The new arrivals joined 40 American troops sent to Baghdad on June 15 to form 130 of the up to 300 U.S. forces that President Barack Obama announced last week he was rushing to Iraq to help counter a two-week offensive by the militants.
Rear Adm. John Kirby, the Pentagon spokesman, said the 130 Americans would take two to three weeks to assess the current security situation and recommend how to dispatch the additional up to 170 military advisers to Iraq.
“It’s a measured, deliberate approach to help us and (Iraqi security forces) get better eyes on the situation and what they’re facing,” Kirby told reporters.
Kirby pushed back at one journalist’s description of such an approach as “rather leisurely,” given how quickly the Sunni insurgents, the Islamic State of Iraq and Syria, or ISIS, have seized a broad swath of cities and territory north of Baghdad.
“Everybody shares a sense of urgency here about what is going on inside Iraq,” Kirby said.
In a separate briefing, a senior U.S. intelligence official said it may be difficult for Iraqi security forces to regain the critical area of central-north Iraq between Tikrit and Mosul. The ISIS fighters number about 3,000 but are being supplemented through alliances with other Sunni groups, including tribesmen at odds with the Shiite-dominated central government of Prime Minister Nouri al Maliki and former supporters of the late secular dictator Saddam Hussein.
“As long as the support of these Sunni elements holds, (ISIS) looks well-positioned to keep the territory it has captured, absent a major counteroffensive” by Iraqi security forces, said the U.S. intelligence official, who requested anonymity in order to share details of the crisis.
ISIS views the upheaval in Syria and Iraq as a single war between Sunni and Shiite Muslims, intelligence and Pentagon officials said.
“The group appears to be benefiting from a regional strategy that looks at Syria and Iraq as one interchangeable battlefield, allowing it to shift manpower and resources in pursuit of military objectives,” the senior intelligence official said.
ISIS has an additional 7,000 fighters in Syria, with 3,000 to 5,000 of the total 10,000 combined militants in the two countries made up of foreigners, the intelligence official said. Kirby said ISIS fighters are going back and forth between the neighboring countries.
ISIS’ ranks in Iraq are dominated by Iraqis and Syrians, but there are also foreigners who most likely include some of the dozens of Americans who’ve sought to join the fight in Syria against Syrian President Bashar Assad, the senior U.S. intelligence official said.
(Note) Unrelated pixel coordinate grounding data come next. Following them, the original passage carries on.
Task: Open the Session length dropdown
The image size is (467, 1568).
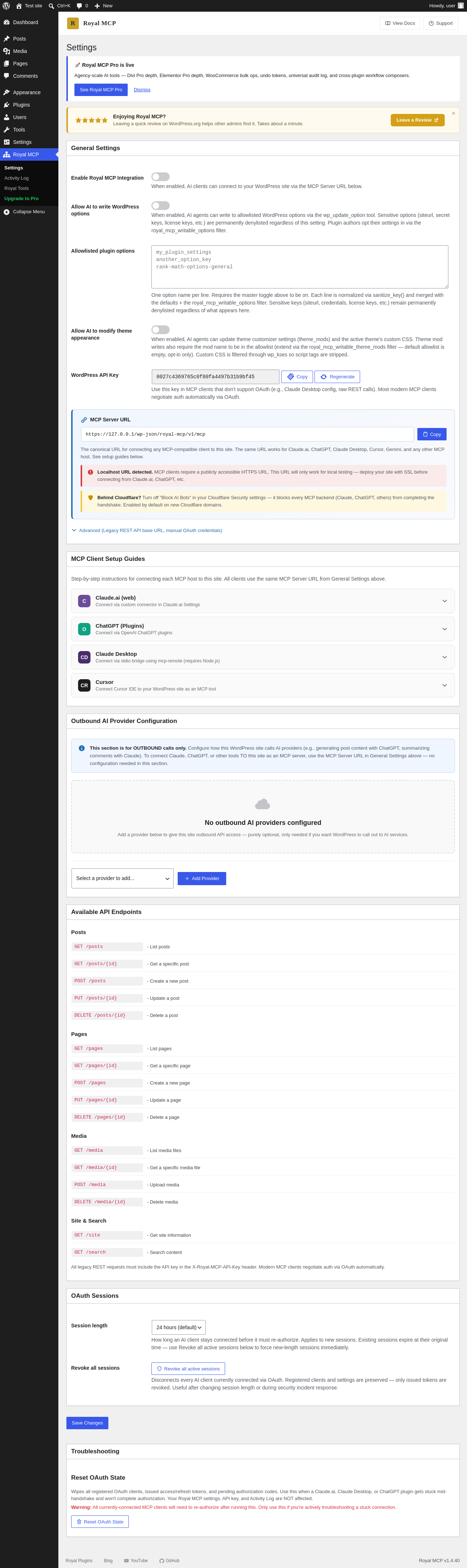Action: tap(178, 1327)
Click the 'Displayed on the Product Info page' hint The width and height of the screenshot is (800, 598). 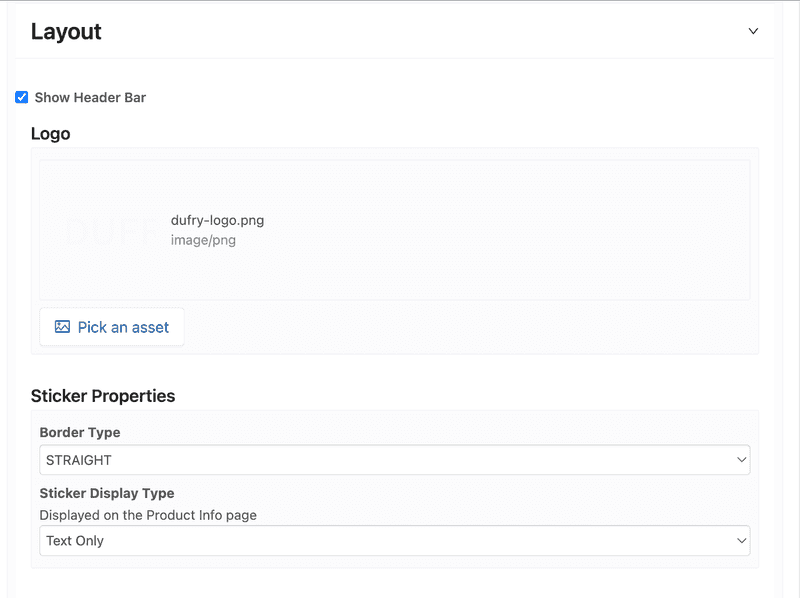pyautogui.click(x=148, y=515)
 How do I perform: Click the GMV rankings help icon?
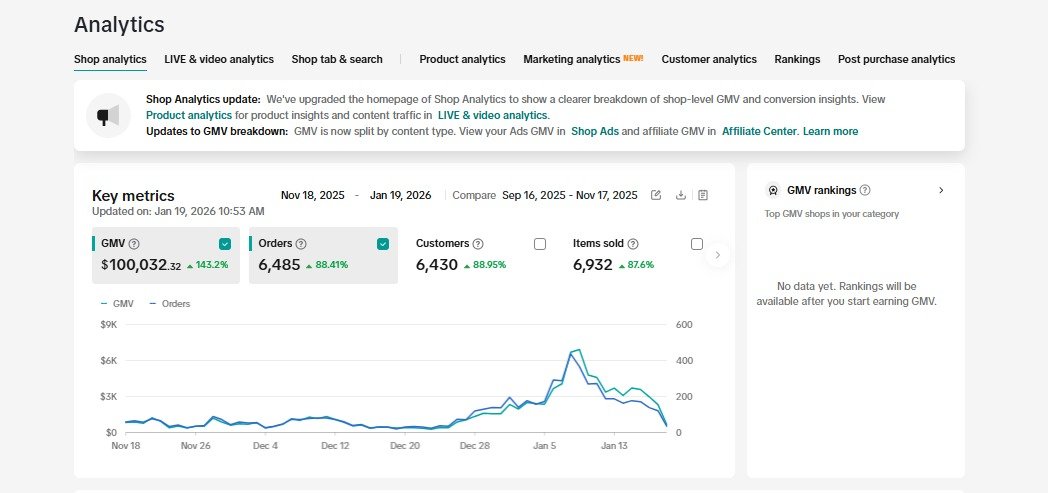[865, 191]
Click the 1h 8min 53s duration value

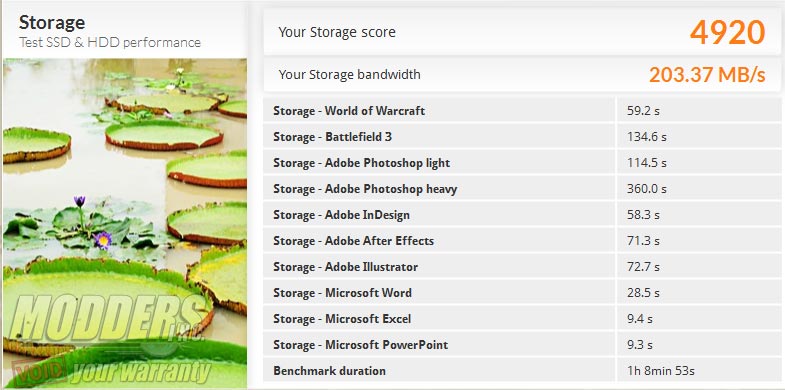[660, 371]
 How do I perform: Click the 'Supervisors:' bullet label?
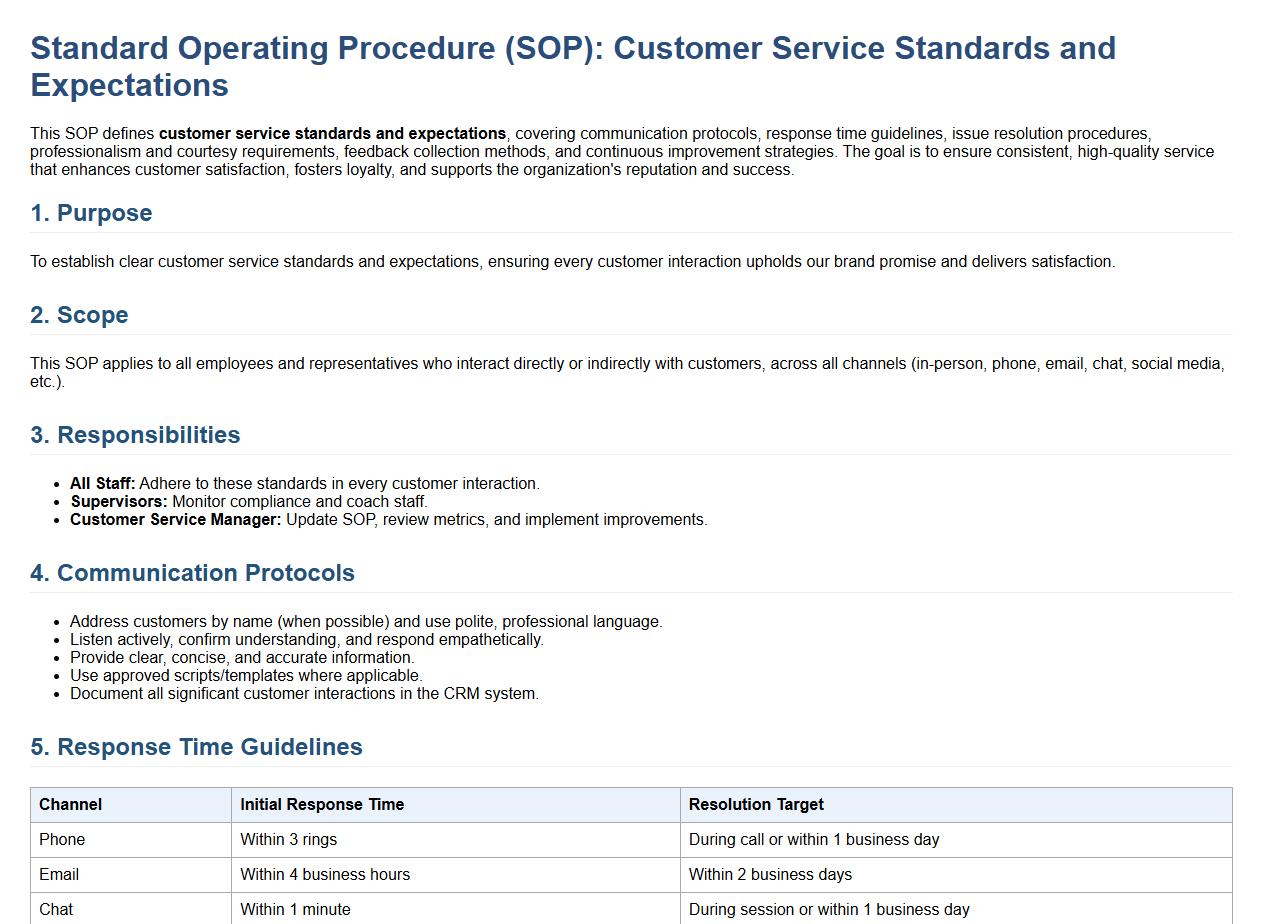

“There’s a porous border between Iraq and Syria, which we remain concerned about,” Kirby said. “They flow back and forth across that border to sustain themselves. There’s no question about that.”
Kirby expressed grudging respect for the military prowess of an insurgent group that has marched southward toward Baghdad despite being vastly outnumbered by Iraqi security forces.
“They’re better organized than most other terrorist networks,” Kirby said. “And they are aided by foreign fighters and even just some Sunni sympathizers that aren’t necessarily self-identified members of (ISIS).”
With ISIS and Iraqi security forces battling for control of Iraq’s largest oil refinery, near the insurgent-held city of Tikrit about 110 miles north of Baghdad, Kirby said the capital could come under siege from the militants.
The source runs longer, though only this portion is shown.